O projeto foi oficialmente inaugurado em agosto de 2016, quando Maduro disse que 150 companhias de 35 países haviam demonstrado interesse em investir no Arco Mineiro. Um ano e meio depois, no entanto, projetos concretos de mineração seguem ausentes na Venezuela.
"É uma jogada desesperada do governo Maduro para levantar dinheiro", diz David Smilde, professor de sociologia na Universidade de Tulane, em Nova Orleans, nos EUA, e membro sênior na ONG Oficina em Washington para Assuntos Latino-americanos. "Os problemas atuais da Venezuela têm menos a ver com a queda dos preços do petróleo e mais relação com políticas econômicas insustentáveis. Lembre-se de que, durante o ciclo de protestos de 2014, o barril de petróleo custava quase US$ 100. O modelo já era insustentável e a queda no preço do petróleo só acentuou seu declínio."

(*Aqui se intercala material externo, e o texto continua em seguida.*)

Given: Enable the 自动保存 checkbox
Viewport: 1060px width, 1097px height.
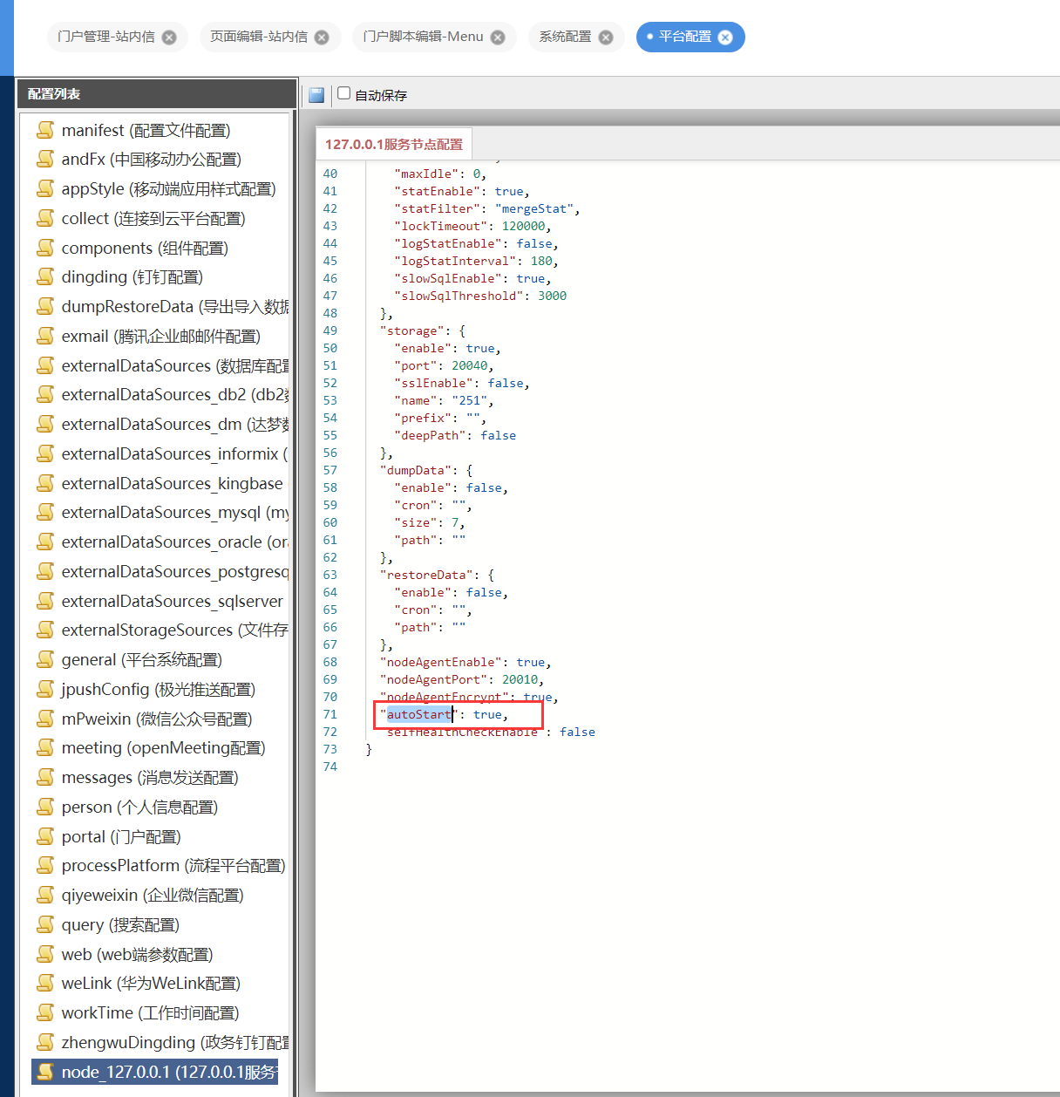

Ainda em agosto de 2016, o presidente também anunciou ter assinado um contrato com a Barrick Gold, maior mineradora do mundo. A empresa, no entanto, afirmou à reportagem que "participou da revisão de projetos mineiros no país", mas negou buscar "qualquer projeto ou investimento na Venezuela".
A falta de parceiros comerciais não inibe a existência do Arco Mineiro. De acordo com o governo, cerca de 250 mil pessoas dependem direta ou indiretamente do projeto. E migrantes chegam todos os dias de outras partes do país.
"O salário mínimo simplesmente não é o suficiente para mim. Sou uma mãe solteira de três filhos. Eu me demiti e vim para cá. É um pouco difícil, mas agora consigo sustentar meus filhos", conta a mineira Minorca Maurera, 23, que trabalhava em uma padaria antes de se mudar para El Callao, a 640 km ao sudeste de Caracas, capital do país.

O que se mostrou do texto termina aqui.